Arbeitsauftrag 1:
Wie lautet der Satz „Sie machen ihr Leben nicht perfekt, aber sie spenden ihr Trost.“ aus der Rezension zum Roman „Kasse 19“ auf Englisch?
Arbeitsauftrag 2:
Greif die Rezension zum Roman „Kasse 19“ nach ihrem letzten Satz auf und schreib sie weiter.

··· Textauszug ···

„Kasse 19“ ist ein eigenwillig geschriebener Roman, der die ausgefallenen Gedanken der namenlosen Erzählerin ungefiltert und ohne Begrenzung in die Welt entlässt.
Die Erzählerin
In „Kasse 19“ folgen wir einer namenlosen Erzählerin, die sich an prägende Stationen ihres Lebens erinnert. Sie wächst in der Arbeiterklasse im Südwesten Englands auf, über ihre Familie erfahren wir wenig. Später geht sie nach Irland.
Ihre Namenlosigkeit erscheint zwangsläufig. Fällt mir ein passender Name für sie ein? Nein. Sie lässt sich generell schwer einordnen. Von Beginn an entspricht sie nicht dem „Standard“. Sie ist intelligent, verschlingt Bücher, versucht sich an eigenen Texten. Im Gegensatz zum großen Rest der Schülerschaft liebt sie Literatur. Sie denkt nicht darüber nach, ob Bücher sie interessieren. Sie braucht sie, unabhängig davon, ob sie sie liest. Das ist ihr Normalzustand.
Auch im Verlauf will sie in keine vorgezeichnete Rolle passen. Sie widersetzt sich der Beschränkung von Gedanken – ihre sind wild, ungewöhnlich, manchmal vielleicht sogar abstoßend, immer skurril.
Bücher, Bücher, Bücher
Ist die Erzählerin einsam? Zu Hause scheint etwas zu passieren, was genau, bleibt offen. In der Highschool hat sie Schwierigkeiten, andere für ihre Gedanken zu erwärmen. Sie spricht davon, Freunde zu haben, doch die wenigen Schilderungen sind eher oberflächlich. Auch ihre Beziehungen zu Männern sind prekär. Ich denke, dass sie ein Stück weit einsam ist. Was ihr allerdings immer, in jeder Lebensphase, zur Seite steht: Bücher, von klein auf. Sie machen ihr Leben nicht perfekt, aber sie spenden ihr Trost. Sie umgibt sich gern mit ihnen.

··· Bereitgestelltes Material ···

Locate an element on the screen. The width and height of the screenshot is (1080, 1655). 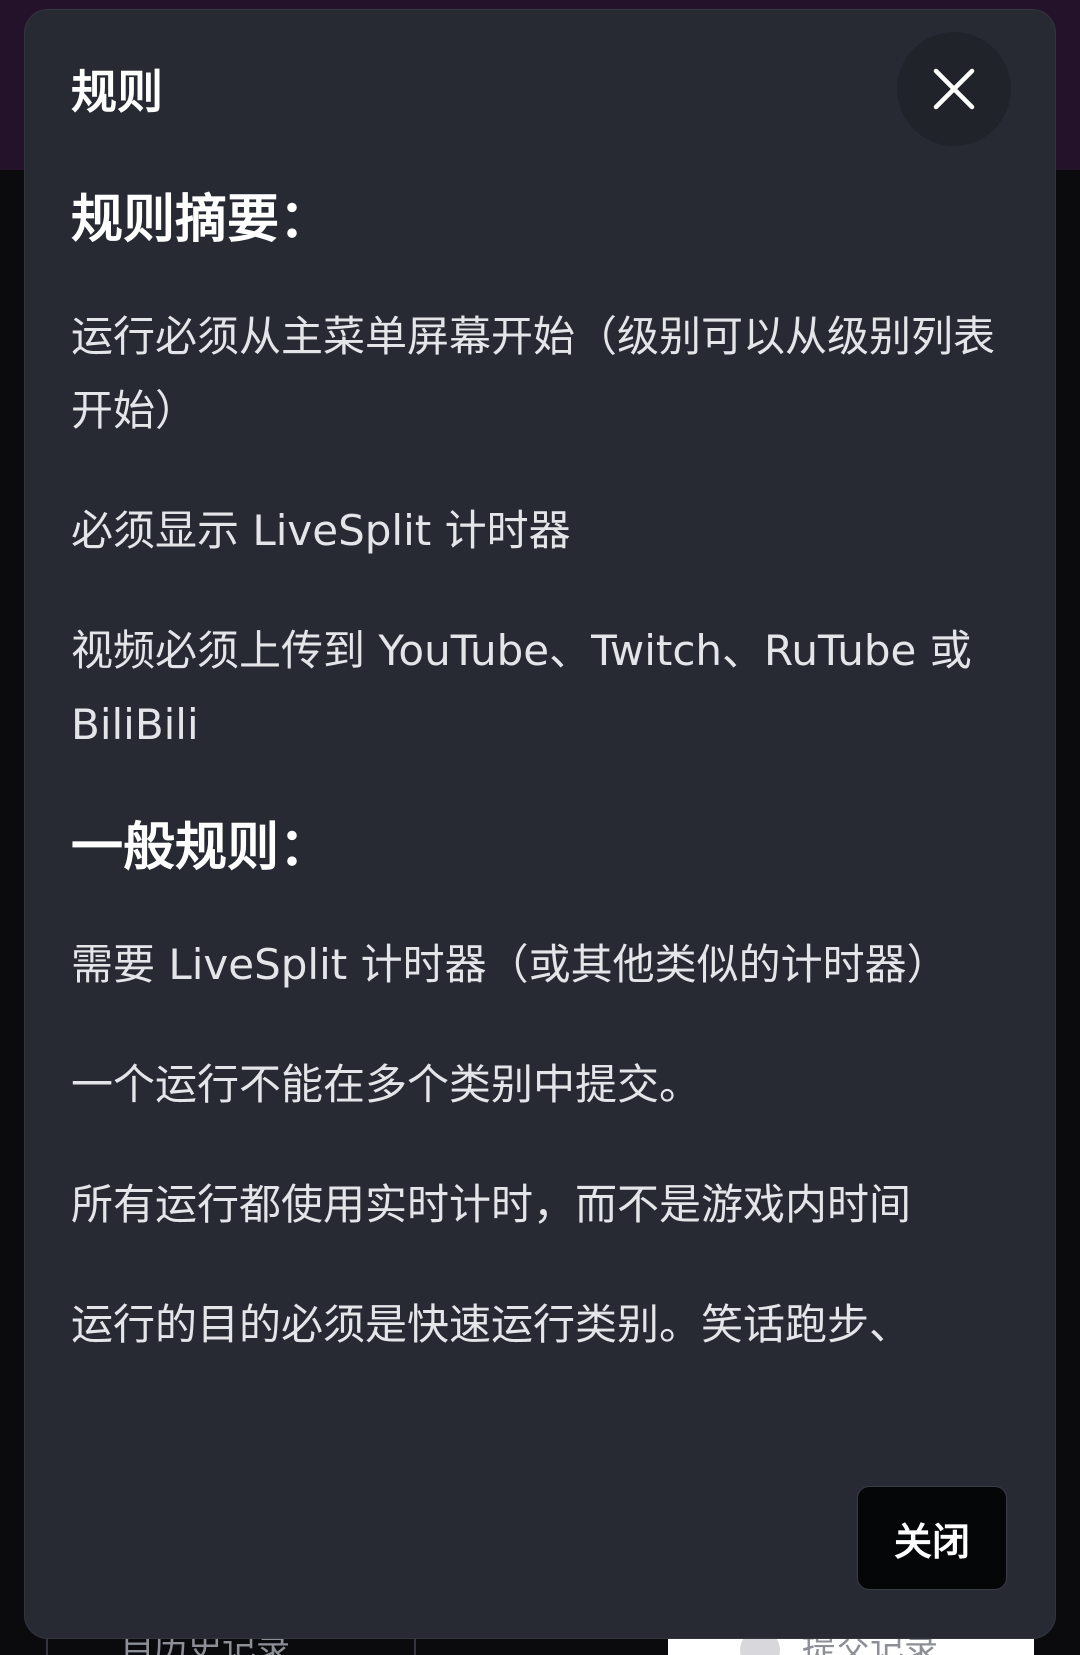
close-icon is located at coordinates (954, 89).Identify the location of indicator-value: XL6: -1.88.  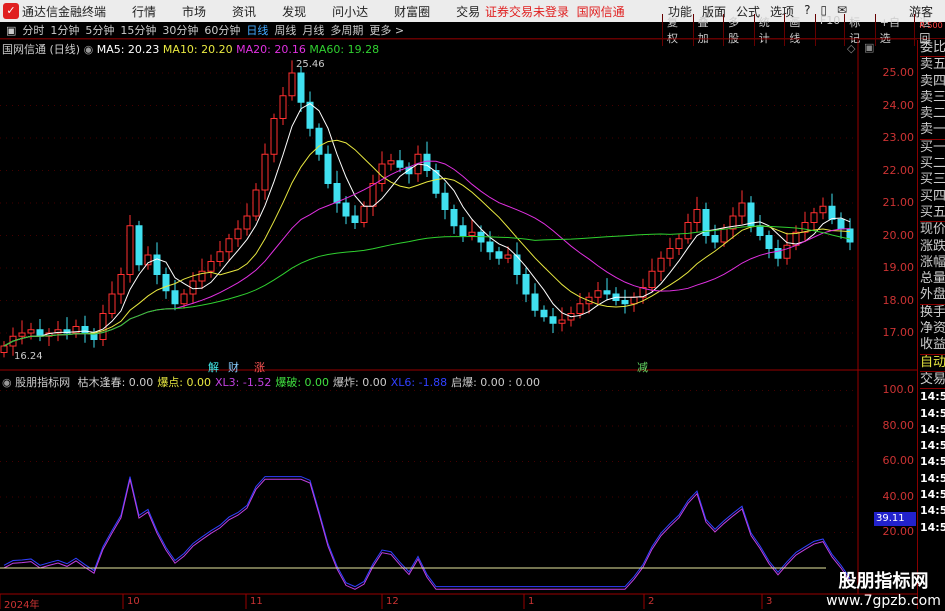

···

Antwort 1:
They do not make her life perfect, but they give her comfort.

Antwort 2:
In der Schule wird ein Lehrer auf ihre ersten eigenen Versuche aufmerksam, sie schreibt ihm jeden Freitag etwas Neues. Tarquin Superbus entsteht später, die Hauptfigur einer ihrer Kreationen, die sie in „Kasse 19“ nacherzählt und bei der Gelegenheit ordentlich ausschmückt. Dass es dabei um einen einzigen Satz geht, den ihr Protagonist zwischen vielen leeren Seiten und Büchern finden soll, ist bezeichnend. Sie glaubt an den einen Satz, er kommt mehrmals vor, zum Beispiel hier:
"Trotzdem konnte ich den Gedanken nie ganz loslassen, dass irgendwo darin ein Satz von überirdischem Glanz gestanden hatte, nur ein einziger Satz, der die Welt umgehauen hätte."
eBook S. 119/186
Dass sie keine Probleme damit hat, aus einer einfachen Sache wie einer Aubergine die seltsamsten Ideen herauszuholen, beweist sie mehrfach. Und sie glaubt sogar an einzelne Wörter, daran, dass sie für sich und ohne weitere Informationen und Zusammenhänge bestehen können, wie die Listen zeigen.
Wenn sie in Erinnerungen schwelgt, was sie das gesamte Buch über tut, nennt sie zur zeitlichen Einordnung Bücher. Sie weiß von vielen, wann und wo sie sie gelesen hat. Die Bücher geben ihrem Leben einen Rahmen, bestimmen es mit, etwa wenn sie wegen eines Werkes nach Italien will.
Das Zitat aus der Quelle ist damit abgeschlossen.